Há muito tempo que eu vinha tentando por em prática minhas alucinações panfletárias. E eu pus todas elas na roda viva destes dias que se passaram. Lancei minha coleção de camisetas, que foi uma noite linda e quase que não sobrou nenhuma pra mim. Ajudei a organizar uma cavalgada que ficou na história da cultura popular da minha cidade. Tive o privilégio de promover um encontro na internet dos meus amigos escritores com os poetas que admiro desde que eu era criancinha. Juntei uma galera pra pedalar duas vezes a favor da cultura e virei ícone da luta em prol dos artistas que tentam publicar alguma coisa. Por isso tudo eu digo que valeu. E mais: tudo isso ainda é presente em mim.

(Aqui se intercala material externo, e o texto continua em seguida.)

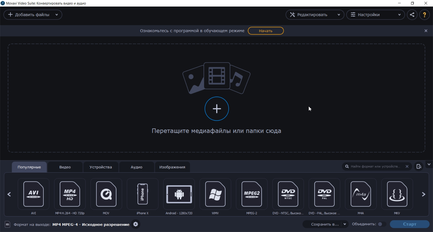Open output format settings gear
The image size is (433, 232).
tap(135, 224)
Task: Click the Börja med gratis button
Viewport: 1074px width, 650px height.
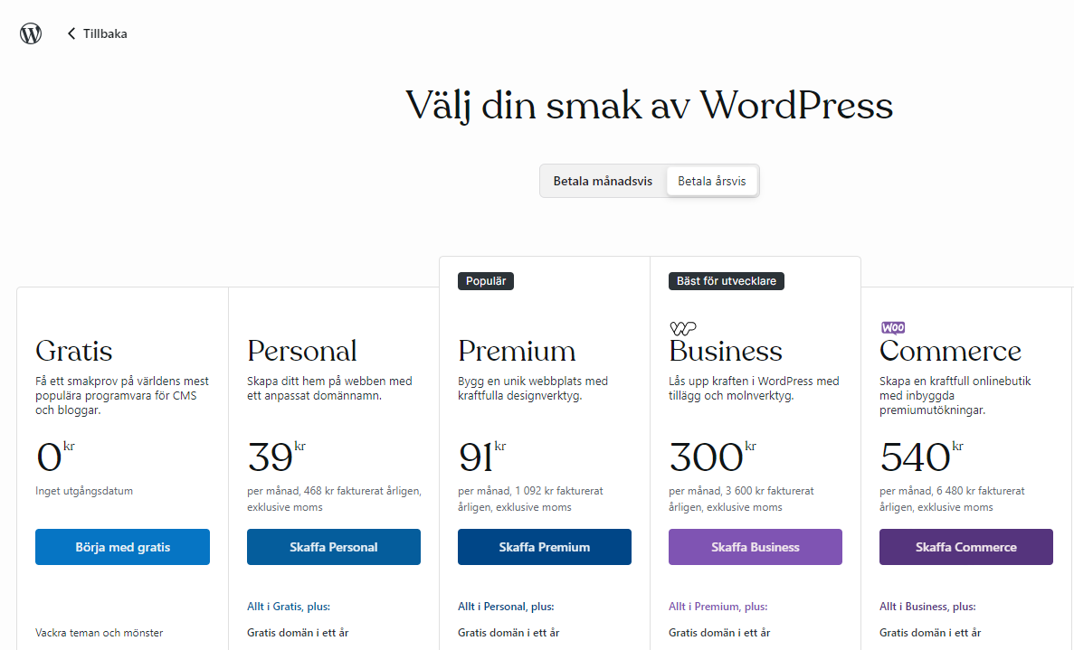Action: tap(122, 546)
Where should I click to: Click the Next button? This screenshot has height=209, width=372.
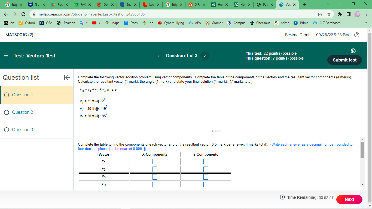click(x=349, y=199)
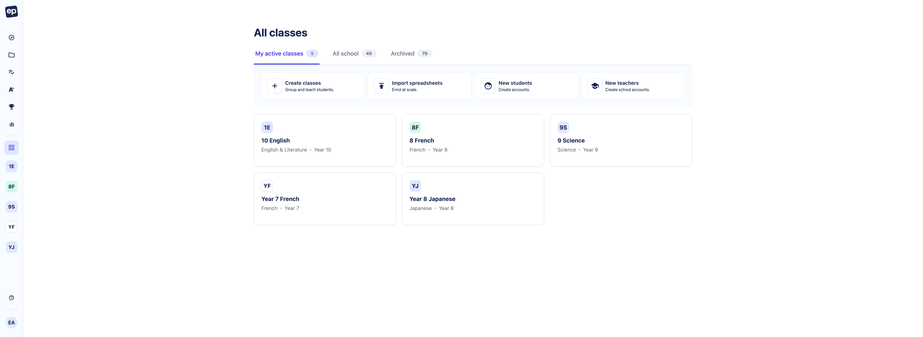Open the help question mark icon
The width and height of the screenshot is (923, 337).
(12, 298)
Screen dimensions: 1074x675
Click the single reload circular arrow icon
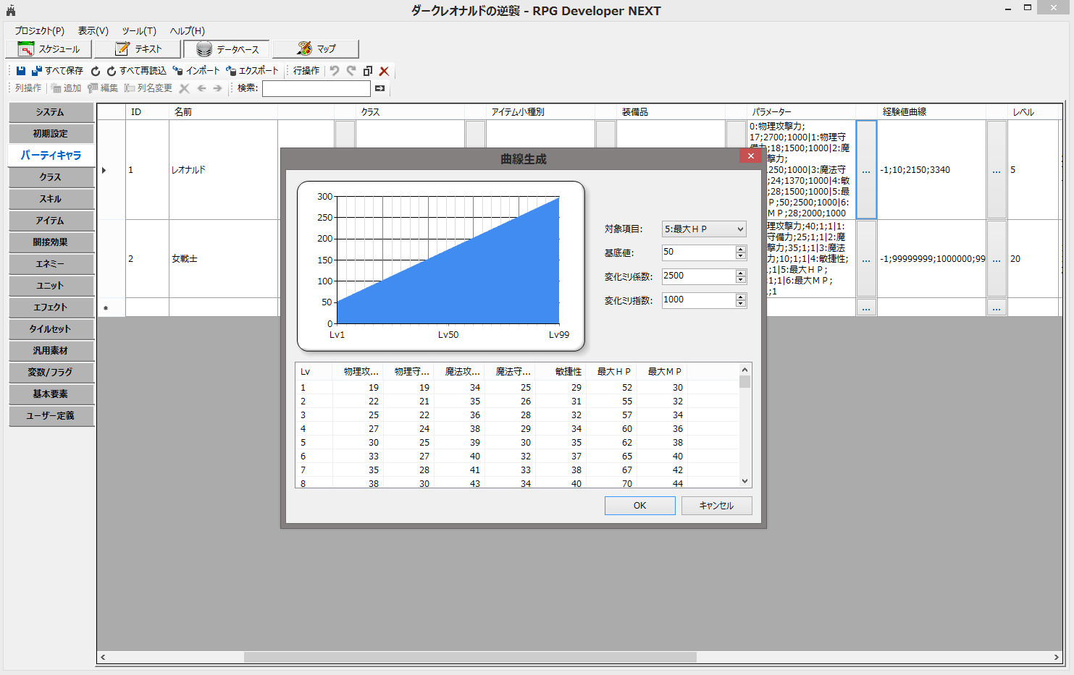(x=95, y=70)
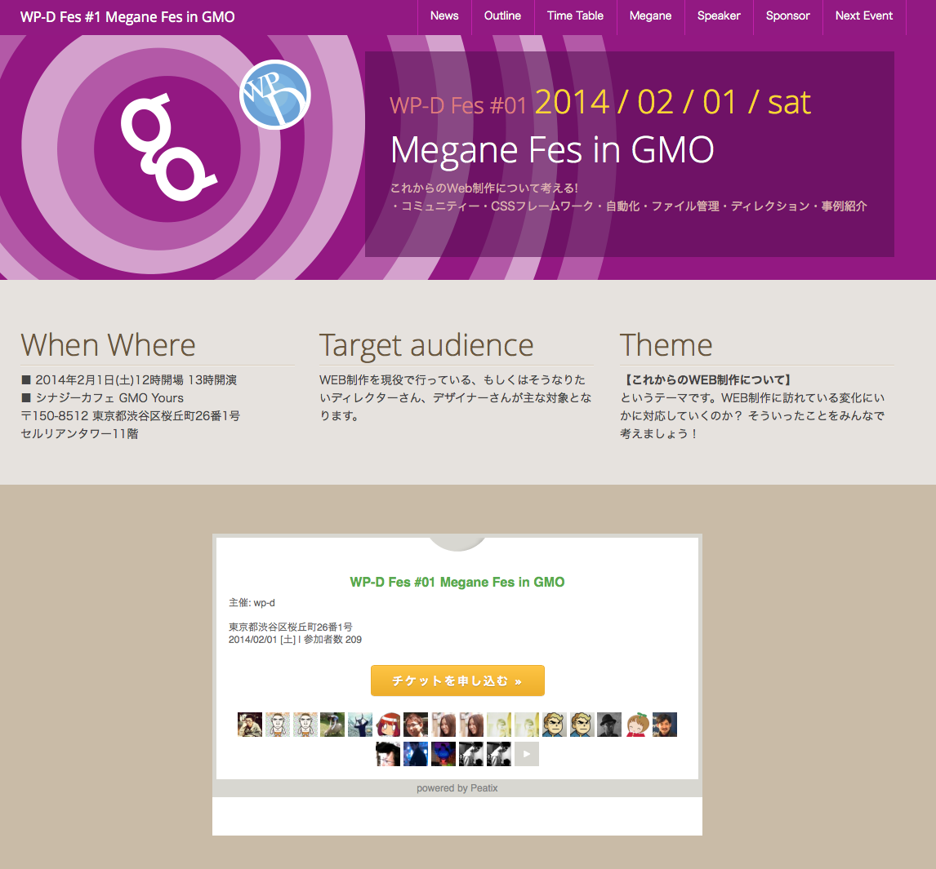Screen dimensions: 936x869
Task: Click the site title WP-D Fes #1 Megane Fes
Action: coord(127,17)
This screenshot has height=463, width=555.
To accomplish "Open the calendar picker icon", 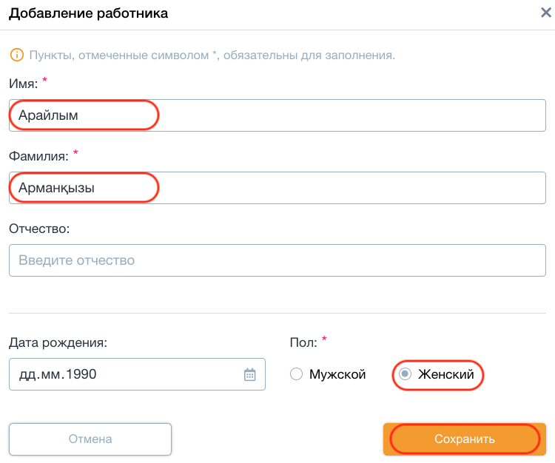I will (x=249, y=374).
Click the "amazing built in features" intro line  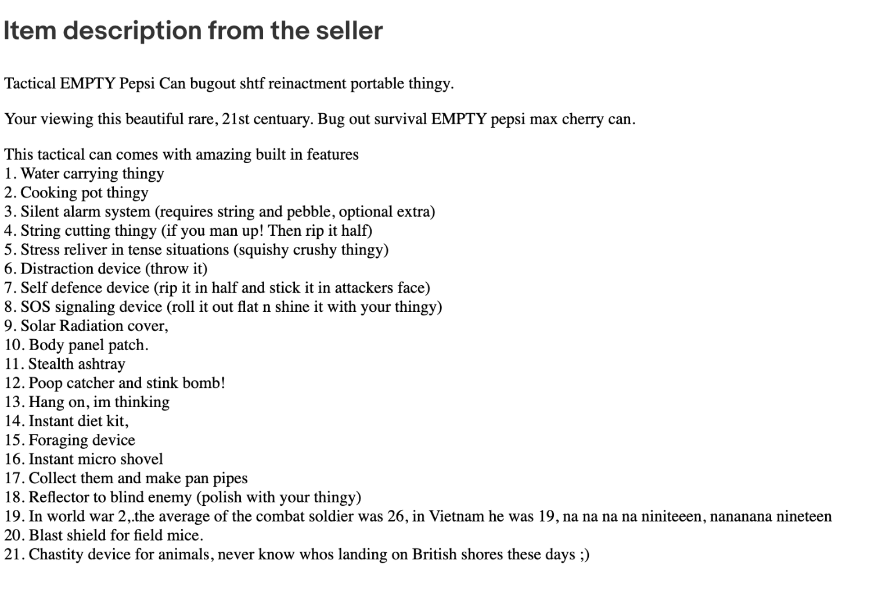[181, 154]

Este ano eu coloquei meu nome à disposição do meu partido para as eleições de dois mil e dezesseis e, se tudo correr do jeito que está, provavelmente você está lendo um futuro prefeito. Diagramei um jornal. Planejei outro jornal. Me mudei e fiz questão de deixar claro que eu semprei amei o que faço: a arte de colocar num papel as ideias que tive quando achava que o mundo poderia mudar se a gente mudasse. As ideias que ainda acredito.

Este ano eu tomei coragem de me declarar para aquela moça que eu sentia tanta falta há quatro anos. E eu pareci um idiota. Este ano eu bebi demais e falei coisas demais que me fizeram prometer não colocar nada de álcool na boca em dois mil e quinze. O ano que vai chegar e nos trazer tantas outras oportunidades de ser feliz. E de resgatar. Por que aquele menino que sonhou em mudar o mundo está conseguindo. Aos vinte e sete eu renasci.